I ordered the steak – medium – and The Bloke had the fishcake. I often avoid ordering steak when dining out, finding the quantity of red meat a little too much for one sitting, but it seemed ridiculous not to try the dish that the restaurant is famous for. It was perfectly cooked – seared, full of flavour, juicy and beautifully pink and served with a classic Béarnaise sauce. The Bloke equally enjoyed his fish cakes – made from freshly cooked salmon and coated in a fine breadcrumb.

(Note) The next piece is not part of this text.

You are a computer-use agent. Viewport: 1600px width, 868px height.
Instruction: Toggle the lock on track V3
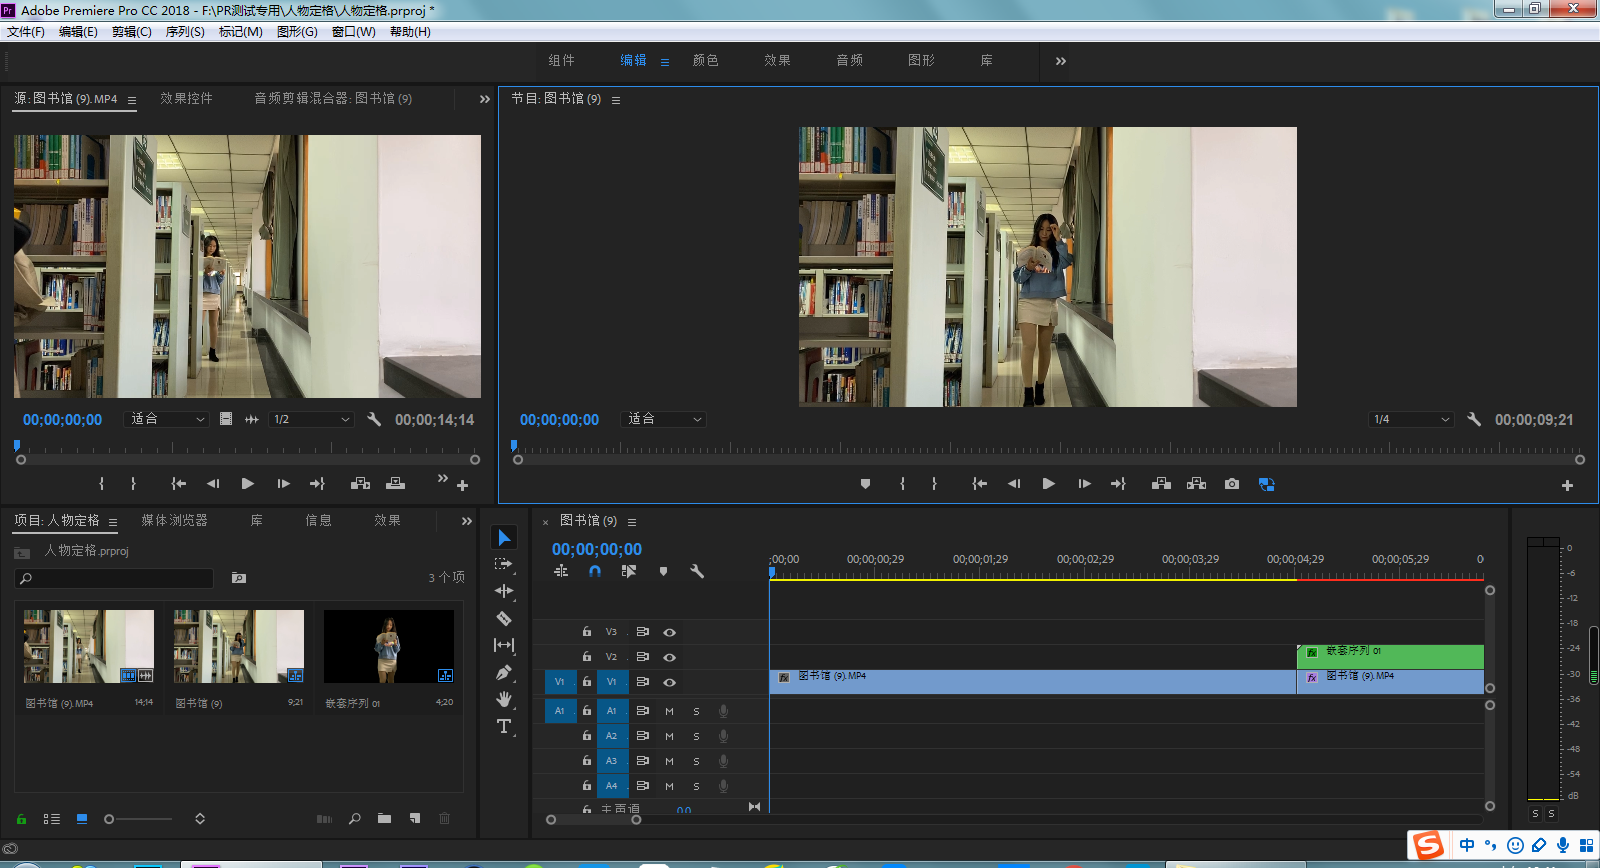tap(587, 632)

The only slight disappointment was that I would have preferred the chips to be slightly warmer, but our main courses overall personified Marco’s notion that simplicity in cooking can produce exquisite results.
By the time dessert arrived we had experienced a beautiful sunset and the ambience of the restaurant had been enhanced by blue/purple mood lighting, in lovely contrast with the view of the lights from the buildings in the city outside.
For Dessert the options were:
70% Bitter Chocolate Mousse with hazelnut nougatine.
Mr White’s Rice Pudding with apricots and vanilla.
The Boxtree Mess.
Baked New York Cheesecake with blueberry compote.
(It’s worth noting that all of the dessert dishes were suitable for vegetarians).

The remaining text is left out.